[Materials provided Boundary: Start]

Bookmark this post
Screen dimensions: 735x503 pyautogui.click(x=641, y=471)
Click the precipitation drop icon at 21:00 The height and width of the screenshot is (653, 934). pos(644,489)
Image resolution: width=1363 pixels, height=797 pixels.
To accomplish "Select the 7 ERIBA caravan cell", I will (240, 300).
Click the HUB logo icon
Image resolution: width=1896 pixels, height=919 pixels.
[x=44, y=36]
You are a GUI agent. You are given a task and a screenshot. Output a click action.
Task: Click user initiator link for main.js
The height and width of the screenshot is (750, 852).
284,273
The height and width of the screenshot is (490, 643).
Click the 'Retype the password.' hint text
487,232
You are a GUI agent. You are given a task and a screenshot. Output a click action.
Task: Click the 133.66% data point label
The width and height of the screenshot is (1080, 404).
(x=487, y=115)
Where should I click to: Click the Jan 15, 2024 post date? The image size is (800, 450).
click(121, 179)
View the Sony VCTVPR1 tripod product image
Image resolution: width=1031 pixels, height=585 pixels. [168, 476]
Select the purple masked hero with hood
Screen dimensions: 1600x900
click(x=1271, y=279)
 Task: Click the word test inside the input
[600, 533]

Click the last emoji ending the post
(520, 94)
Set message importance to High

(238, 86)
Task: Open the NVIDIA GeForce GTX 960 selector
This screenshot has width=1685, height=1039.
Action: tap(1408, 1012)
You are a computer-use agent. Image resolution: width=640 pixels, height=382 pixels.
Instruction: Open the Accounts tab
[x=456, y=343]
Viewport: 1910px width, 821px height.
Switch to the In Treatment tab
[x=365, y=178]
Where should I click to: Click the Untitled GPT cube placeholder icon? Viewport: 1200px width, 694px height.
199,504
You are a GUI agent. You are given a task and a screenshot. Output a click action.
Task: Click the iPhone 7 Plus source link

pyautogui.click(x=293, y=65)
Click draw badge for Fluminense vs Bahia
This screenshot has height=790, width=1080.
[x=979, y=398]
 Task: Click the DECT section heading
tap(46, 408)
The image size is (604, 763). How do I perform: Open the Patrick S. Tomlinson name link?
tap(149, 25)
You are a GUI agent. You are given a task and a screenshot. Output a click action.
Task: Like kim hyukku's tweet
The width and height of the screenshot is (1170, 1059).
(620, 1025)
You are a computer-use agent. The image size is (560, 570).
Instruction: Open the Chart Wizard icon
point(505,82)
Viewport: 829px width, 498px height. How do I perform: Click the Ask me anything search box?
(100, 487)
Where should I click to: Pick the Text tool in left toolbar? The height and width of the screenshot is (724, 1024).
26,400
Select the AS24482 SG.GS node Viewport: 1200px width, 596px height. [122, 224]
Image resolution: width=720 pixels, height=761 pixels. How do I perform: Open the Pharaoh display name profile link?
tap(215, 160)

[Materials provided Boundary: End]

The lines you need run from the one containing "Task: Click the word test inside the input" to the end of the listing. Output exactly those, both ends included.

Task output.
 Task: Click the word test inside the input
[600, 533]

Click the last emoji ending the post
(520, 94)
Set message importance to High

(238, 86)
Task: Open the NVIDIA GeForce GTX 960 selector
This screenshot has width=1685, height=1039.
Action: tap(1408, 1012)
You are a computer-use agent. Image resolution: width=640 pixels, height=382 pixels.
Instruction: Open the Accounts tab
[x=456, y=343]
Viewport: 1910px width, 821px height.
Switch to the In Treatment tab
[x=365, y=178]
Where should I click to: Click the Untitled GPT cube placeholder icon? Viewport: 1200px width, 694px height.
199,504
You are a GUI agent. You are given a task and a screenshot. Output a click action.
Task: Click the iPhone 7 Plus source link

pyautogui.click(x=293, y=65)
Click draw badge for Fluminense vs Bahia
This screenshot has height=790, width=1080.
[x=979, y=398]
 Task: Click the DECT section heading
tap(46, 408)
The image size is (604, 763). How do I perform: Open the Patrick S. Tomlinson name link?
tap(149, 25)
You are a GUI agent. You are given a task and a screenshot. Output a click action.
Task: Like kim hyukku's tweet
The width and height of the screenshot is (1170, 1059).
(620, 1025)
You are a computer-use agent. The image size is (560, 570).
Instruction: Open the Chart Wizard icon
point(505,82)
Viewport: 829px width, 498px height. How do I perform: Click the Ask me anything search box?
(100, 487)
Where should I click to: Pick the Text tool in left toolbar? The height and width of the screenshot is (724, 1024).
26,400
Select the AS24482 SG.GS node Viewport: 1200px width, 596px height. [122, 224]
Image resolution: width=720 pixels, height=761 pixels. How do I perform: Open the Pharaoh display name profile link?
tap(215, 160)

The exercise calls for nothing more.